Passage provided:
Keyless entry is a system that lets you lock, unlock, or start a car (or open a door at home) without physically inserting a key. Instead, the system uses short-range radio signals exchanged between a small transmitter you carry and a receiver built into the vehicle or lock. The technology first appeared in cars in 1982 on the Renault Fuego, and today it comes standard on most new vehicles and is increasingly common in residential smart locks.
How Car Keyless Entry Works
There are two generations of the technology in cars. The older, more familiar version is the remote fob with buttons: you press a button, the fob sends a radio signal, and the car unlocks. The newer version, called passive keyless entry, requires no button press at all. You simply walk up to the car and pull the door handle.
Passive systems rely on two different radio bands working together. The car periodically sends out a low-frequency signal at about 134.2 kHz. This signal has a deliberately short range of only 1 to 2 meters, so it can confirm that the fob is physically close to the vehicle. When you touch or pull the door handle, the car sends a challenge signal on that same low-frequency band. If your fob receives it and responds with the correct cryptographic answer (using a secret key shared between the fob and the car), the doors unlock. A higher-frequency band, typically UHF or Bluetooth Low Energy, carries the fob’s response back to the car over a range of up to about 100 meters.
Starting the engine works the same way. With the fob in your pocket or bag, you press a start button on the dashboard. The car verifies the fob is inside the cabin using the same low-frequency challenge-and-response process, then allows ignition.
Keyless Entry for Your Home
Residential keyless entry typically means a smart lock on your front door. Instead of a fob, you use a keypad code, a smartphone app, or a fingerprint reader to unlock the door. The lock communicates with your phone or smart home hub using one of several wireless protocols.
Bluetooth-based locks connect directly to your phone within about 10 meters and require an initial pairing step, usually involving a PIN. NFC-based locks work at very close range, under 4 centimeters, meaning you tap your phone or a card against the lock. Locks that connect to a broader smart home system often use Z-Wave (operating at 908.42 MHz in the U.S.) or Zigbee (at 2.4 GHz). Z-Wave tends to have longer range with less interference from Wi-Fi networks, while Zigbee supports more devices in a mesh network and responds slightly faster. Both let you lock and unlock remotely through a hub or voice assistant.

Collected data:
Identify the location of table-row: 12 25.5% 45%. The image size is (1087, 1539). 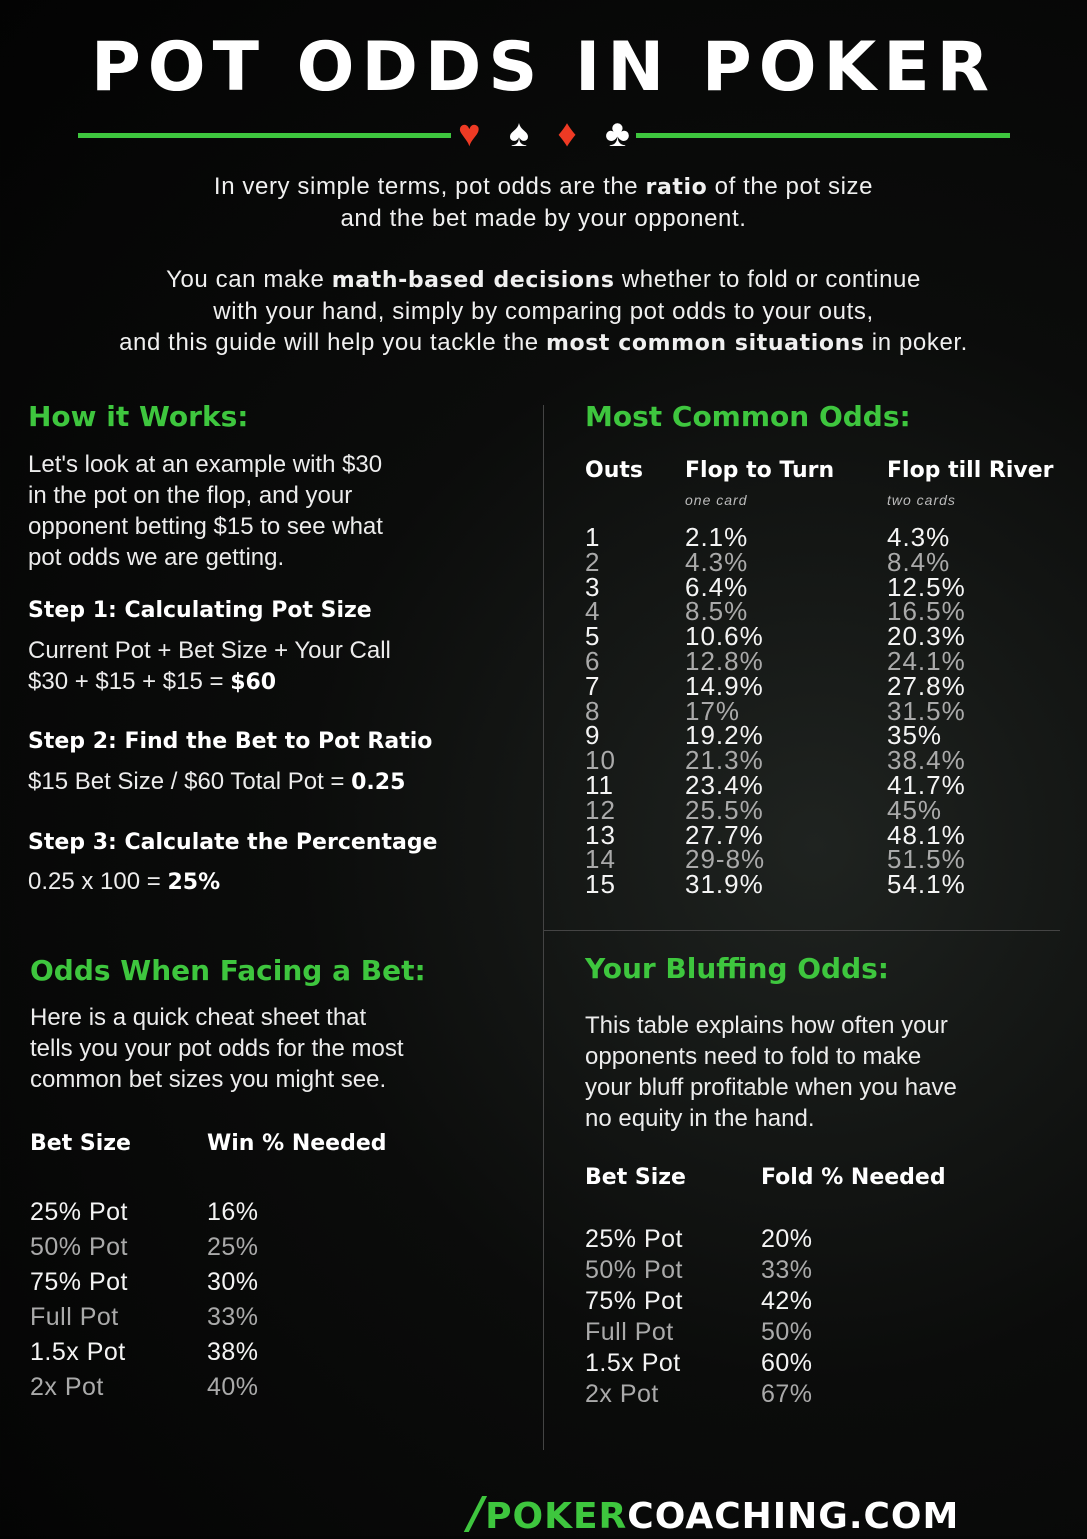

Your objective: Please rewrite the keyless entry text from "Bluetooth-based locks connect" to "or voice assistant.", substituting "bridge" for "hub". The data is separate material, apart from the keyless entry text.

Result:
Bluetooth-based locks connect directly to your phone within about 10 meters and require an initial pairing step, usually involving a PIN. NFC-based locks work at very close range, under 4 centimeters, meaning you tap your phone or a card against the lock. Locks that connect to a broader smart home system often use Z-Wave (operating at 908.42 MHz in the U.S.) or Zigbee (at 2.4 GHz). Z-Wave tends to have longer range with less interference from Wi-Fi networks, while Zigbee supports more devices in a mesh network and responds slightly faster. Both let you lock and unlock remotely through a bridge or voice assistant.